The last million pennies produced for circulation by the Royal Canadian Mint are gone.
Announced for release on Tuesday, Feb. 5, 2013, rolls of the last million pennies produced for distribution at the Royal Canadian Mint’s Winnipeg facility in the spring of 2012 reached a sell-out status on Friday, Feb. 8, 2013.
These pennies were offered in special commemorative wrap rolls of 50 coins that were sealed with a holographic label. Limited to one roll per household, 20,000 unique orders were placed at $9.95 each. At a total face value of $10,000 for the pennies, the Royal Canadian Mint can call the product a success as it logged gross revenue of $199,000.
Although, and one of the reasons for the demise of the penny, Royal Canadian Mint records show each one-cent coin had a cost of about 1.6 cents to produce. Throw in that extra cost, the price of the special roll wrapping, its holographic label, etc., and the Mint’s net revenue was a tad less attractive.

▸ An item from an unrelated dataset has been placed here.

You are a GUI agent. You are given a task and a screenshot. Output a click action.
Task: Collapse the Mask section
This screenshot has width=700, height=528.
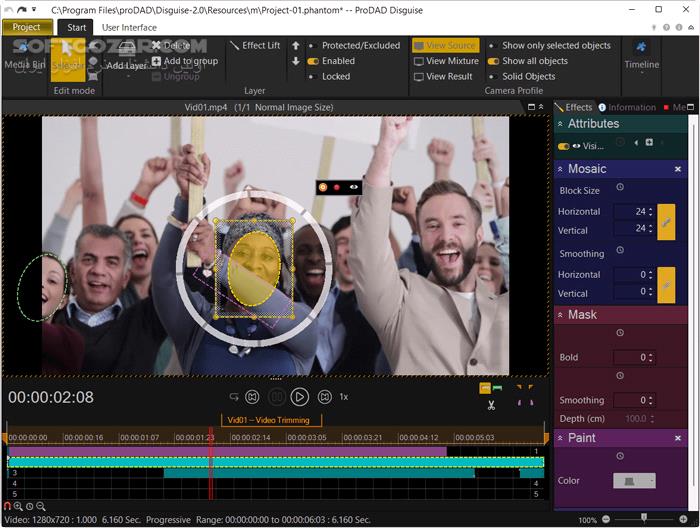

These pennies feature the famous maple leaves design by G.E. Kruger-Gray. Inscriptions surrounding the maple leaves include ’2012′, ‘CANADA,’ ’1 CENT’ and ‘KG’ for the designer’s initials. Composed of copper-plated steel, each has a weight of 2.25 grams, a diameter of 19.05 mm and a plain edge.
Feb. 4, 2013 was the last official day in which the Royal Canadian Mint distributed the coins. While they will always be legal tender, businesses are now encouraged to round cash transactions to the nearest five cent increment.